La guerre du polycopié
Ecole primaire
Franck était le caïd (et le cancre) de la classe.
Il était blond, grand, et fort, personne ne lui arrivait à la cheville, personne ne le chicannait. Il faisait ce qu'il voulait.
D'après me mère et mes profs, je vouais une admiration sans limite à Franck, même si j'étais bien meilleur que lui au foot et aux billes. Mais lui, les billes, il les gagnait d'une autre manière, en arnaquant "Pivert" (Pierre-Alexandre), qui lui avait des parents assez riches pour lui acheter des sacs et des sacs de billes, qu'il perdait lamentablement (entre autre contre moi).
Franck avait deux lions, chez lui. Je trouvais qu'il avait vachement de chance d'avoir des lions, moi qui n'avait pas encore mes chats.
Je ne sais pas comment Franck me considérait ; je pense qu'il m'aimait bien, on s'entendait bien.
Un jour, alors qu'il était au dernier rang et moi à l'avant-dernier, la prof demande aux élèves de sortir un polycopié qu'elle avait distribué trois siècles auparavant.
Branle-bas de combat pour Franck et moi.
Nos bureaux étaient à peu près semblables, c'est-à-dire ordonnés de façon très personnelle, et finalement très artistique (un peu comme le coffre de ma voiture, pour ceux qui l'ont déjà vu).
Après avoir cherché pendant au moins 50 ou 60 heures, je trouve miraculeusement le polycopié en question, un peu écorné.
Soulagement, le stress redescend.
"Ayè, je l'ai trouvé", lancé-je fièrement à Franck, en tenant le précieux trésor.
A peine ai-je prononcé ces paroles que Franck me saute dessus pour me voler mon polycopié, en disant "c'est le mien".
Nous nous retrouvons très vite par terre, en train de lutter pour un malheureux polycopié qui ne nous aurait sans doute servi ni à l'un ni à l'autre.
Franck avait beau être plus fort que moi, je luttais énergiquement, afin de conserver mon précieux polycopié.
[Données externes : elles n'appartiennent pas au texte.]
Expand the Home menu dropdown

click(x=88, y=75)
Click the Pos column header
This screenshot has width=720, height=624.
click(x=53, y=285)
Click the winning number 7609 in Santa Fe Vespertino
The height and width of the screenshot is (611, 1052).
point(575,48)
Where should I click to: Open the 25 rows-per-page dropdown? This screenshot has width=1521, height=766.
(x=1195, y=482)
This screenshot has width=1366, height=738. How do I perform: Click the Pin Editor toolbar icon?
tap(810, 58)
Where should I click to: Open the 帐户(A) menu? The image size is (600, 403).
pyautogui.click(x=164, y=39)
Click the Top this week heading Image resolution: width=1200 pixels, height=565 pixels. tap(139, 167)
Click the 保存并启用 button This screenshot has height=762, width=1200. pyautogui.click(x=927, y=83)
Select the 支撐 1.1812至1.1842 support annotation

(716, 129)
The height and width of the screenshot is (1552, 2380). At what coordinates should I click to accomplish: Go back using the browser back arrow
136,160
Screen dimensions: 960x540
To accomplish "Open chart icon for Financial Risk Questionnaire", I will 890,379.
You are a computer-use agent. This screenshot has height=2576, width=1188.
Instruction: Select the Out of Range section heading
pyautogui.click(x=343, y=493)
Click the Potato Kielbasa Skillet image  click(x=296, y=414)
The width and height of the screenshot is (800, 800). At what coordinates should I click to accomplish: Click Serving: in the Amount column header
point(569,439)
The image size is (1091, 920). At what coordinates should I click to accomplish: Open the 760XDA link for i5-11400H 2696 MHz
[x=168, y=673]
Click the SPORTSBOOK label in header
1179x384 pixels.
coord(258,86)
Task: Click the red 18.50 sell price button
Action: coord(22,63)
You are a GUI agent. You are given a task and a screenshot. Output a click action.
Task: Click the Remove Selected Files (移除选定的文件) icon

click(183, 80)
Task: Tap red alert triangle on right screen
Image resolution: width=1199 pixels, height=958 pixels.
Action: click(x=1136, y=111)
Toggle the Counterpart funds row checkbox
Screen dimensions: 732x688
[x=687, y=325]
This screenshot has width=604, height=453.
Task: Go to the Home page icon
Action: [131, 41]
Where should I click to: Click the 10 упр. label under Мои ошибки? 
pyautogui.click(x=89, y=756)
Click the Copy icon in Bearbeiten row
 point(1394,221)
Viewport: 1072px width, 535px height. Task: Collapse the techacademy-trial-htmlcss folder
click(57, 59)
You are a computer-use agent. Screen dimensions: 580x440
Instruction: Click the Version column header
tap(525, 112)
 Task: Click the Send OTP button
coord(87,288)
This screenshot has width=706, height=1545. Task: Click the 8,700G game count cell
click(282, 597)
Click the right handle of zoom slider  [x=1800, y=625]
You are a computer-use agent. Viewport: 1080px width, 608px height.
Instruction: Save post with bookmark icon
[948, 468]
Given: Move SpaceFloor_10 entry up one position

Evidemment, la prof est intervenue. Je ne me rappelle plus trop de ce qu'il s'est passé, Franck disait que je lui avais piqué son polycopié, et moi l'inverse.
On a dû bien se faire jeter.
Le soir-même, en sortant de la classe, je m'aperçois avec effroi que ma mère avait décidé ce jour-là d'aller voir la prof.
Mais quel manque de bol, je n'y crois pas.
J'ai tout fait pour qu'elle n'y aille pas, en prétextant qu'elle était malade, ou je ne sais quoi, sans succès.Et voilà, je me suis fait en plus engueuler par ma mère. Heureusement, j'avais pour moi le fait qu'elle avait déjà entendu parler de Franck, et j'ose espérer qu'elle devait me croire quand je lui disait que c'était lui qui voulais me piquer mon polycopié et pas l'inverse.
Au fil des classes, j'ai perdu Franck de vue, je ne sais plus comment il a évolué, peut-être a-t-il redoublé.
Une fois, j'ai entendu qu'il avait piqué une mobylette, je ne sais pas si c'est vrai.